Reading passage -

While The Real Deal’s annual ranking of top Long Island brokerages suggests little has changed over the past year in the race for supremacy, the continued strong standing of the stalwarts belies creeping anxiety surrounding new players in the market.
Douglas Elliman still leads the fray, posting a Long Island sales volume of $4.24 billion in 2017. And once again, Daniel Gale Sotheby’s International Realty took silver, this time with a bit less than $2.54 billion in sales in 2017, according to TRD’s analysis, which used MLS data to rank firms in Nassau and Suffolk counties — excluding the Hamptons and North Fork— by the value of their 2017 single-family home sales.
In a marginal uptick from their 2016 numbers, the top two firms closed nearly 25 percent of all Long Island single-family home sales in 2017. Below those giants, however, are familiar names but in slightly rearranged order, neck and neck in terms of market share and sales volume.

Item position entries
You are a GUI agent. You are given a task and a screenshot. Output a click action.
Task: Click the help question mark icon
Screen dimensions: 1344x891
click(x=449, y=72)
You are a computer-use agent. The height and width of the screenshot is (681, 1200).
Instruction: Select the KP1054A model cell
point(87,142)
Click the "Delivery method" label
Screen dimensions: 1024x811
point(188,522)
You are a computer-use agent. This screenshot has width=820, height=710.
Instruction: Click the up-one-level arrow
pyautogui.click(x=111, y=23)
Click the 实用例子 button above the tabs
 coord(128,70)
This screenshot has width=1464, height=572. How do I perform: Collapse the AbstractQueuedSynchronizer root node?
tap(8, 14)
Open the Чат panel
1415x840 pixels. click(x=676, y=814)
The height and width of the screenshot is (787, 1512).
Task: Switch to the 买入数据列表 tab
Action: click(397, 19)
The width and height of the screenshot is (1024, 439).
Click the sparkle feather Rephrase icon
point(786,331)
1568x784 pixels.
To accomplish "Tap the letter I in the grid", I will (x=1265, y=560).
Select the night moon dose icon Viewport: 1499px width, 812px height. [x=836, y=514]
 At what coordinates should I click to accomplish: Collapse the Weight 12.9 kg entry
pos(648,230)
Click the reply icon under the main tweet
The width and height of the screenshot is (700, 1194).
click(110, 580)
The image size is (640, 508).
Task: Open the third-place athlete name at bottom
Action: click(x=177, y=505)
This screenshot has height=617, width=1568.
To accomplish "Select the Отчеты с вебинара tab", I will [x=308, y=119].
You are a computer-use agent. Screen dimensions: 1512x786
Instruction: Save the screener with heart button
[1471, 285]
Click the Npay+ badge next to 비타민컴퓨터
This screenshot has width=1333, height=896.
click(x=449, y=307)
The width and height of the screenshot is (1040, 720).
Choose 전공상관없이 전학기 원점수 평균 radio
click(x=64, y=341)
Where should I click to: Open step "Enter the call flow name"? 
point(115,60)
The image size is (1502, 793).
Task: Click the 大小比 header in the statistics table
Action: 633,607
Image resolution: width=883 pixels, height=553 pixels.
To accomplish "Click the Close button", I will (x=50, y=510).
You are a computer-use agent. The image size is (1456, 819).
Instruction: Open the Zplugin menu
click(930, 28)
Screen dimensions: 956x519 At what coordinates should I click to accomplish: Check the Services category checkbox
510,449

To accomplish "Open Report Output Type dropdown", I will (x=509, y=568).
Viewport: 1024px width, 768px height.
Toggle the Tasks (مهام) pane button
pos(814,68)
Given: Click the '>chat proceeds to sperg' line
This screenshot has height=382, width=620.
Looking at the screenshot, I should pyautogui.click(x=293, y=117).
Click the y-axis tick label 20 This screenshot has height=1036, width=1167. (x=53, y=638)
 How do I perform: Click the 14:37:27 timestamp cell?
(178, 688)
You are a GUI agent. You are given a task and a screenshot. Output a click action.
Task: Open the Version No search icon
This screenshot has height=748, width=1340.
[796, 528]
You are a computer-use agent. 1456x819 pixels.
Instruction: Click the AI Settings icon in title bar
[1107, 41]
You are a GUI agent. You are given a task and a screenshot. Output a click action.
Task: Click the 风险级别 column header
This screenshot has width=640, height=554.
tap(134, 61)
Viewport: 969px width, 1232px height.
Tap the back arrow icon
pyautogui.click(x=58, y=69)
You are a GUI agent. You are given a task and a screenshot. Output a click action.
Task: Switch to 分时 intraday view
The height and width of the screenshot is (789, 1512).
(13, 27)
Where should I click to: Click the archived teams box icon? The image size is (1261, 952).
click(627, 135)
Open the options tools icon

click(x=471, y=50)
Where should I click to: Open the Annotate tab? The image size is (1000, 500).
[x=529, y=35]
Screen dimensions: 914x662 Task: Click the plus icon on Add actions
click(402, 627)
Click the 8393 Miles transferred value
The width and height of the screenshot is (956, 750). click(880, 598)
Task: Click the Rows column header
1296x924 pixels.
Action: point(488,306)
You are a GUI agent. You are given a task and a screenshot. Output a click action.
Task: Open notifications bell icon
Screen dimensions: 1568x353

Exercise task A - List every geographic place named in the Long Island brokerage ranking text.
Exercise task B - Reproduce, line for line, the part of the records that opens with the line containing "Open the Чат panel" and closes with the line containing "click(x=64, y=341)".

Full answer A - Long Island, Nassau County, Suffolk County, the Hamptons, North Fork

Full answer B -
Open the Чат panel
1415x840 pixels. click(x=676, y=814)
The height and width of the screenshot is (787, 1512).
Task: Switch to the 买入数据列表 tab
Action: click(397, 19)
The width and height of the screenshot is (1024, 439).
Click the sparkle feather Rephrase icon
point(786,331)
1568x784 pixels.
To accomplish "Tap the letter I in the grid", I will (x=1265, y=560).
Select the night moon dose icon Viewport: 1499px width, 812px height. [x=836, y=514]
 At what coordinates should I click to accomplish: Collapse the Weight 12.9 kg entry
pos(648,230)
Click the reply icon under the main tweet
The width and height of the screenshot is (700, 1194).
click(110, 580)
The image size is (640, 508).
Task: Open the third-place athlete name at bottom
Action: click(x=177, y=505)
This screenshot has height=617, width=1568.
To accomplish "Select the Отчеты с вебинара tab", I will [x=308, y=119].
You are a computer-use agent. Screen dimensions: 1512x786
Instruction: Save the screener with heart button
[1471, 285]
Click the Npay+ badge next to 비타민컴퓨터
This screenshot has width=1333, height=896.
click(x=449, y=307)
The width and height of the screenshot is (1040, 720).
Choose 전공상관없이 전학기 원점수 평균 radio
click(x=64, y=341)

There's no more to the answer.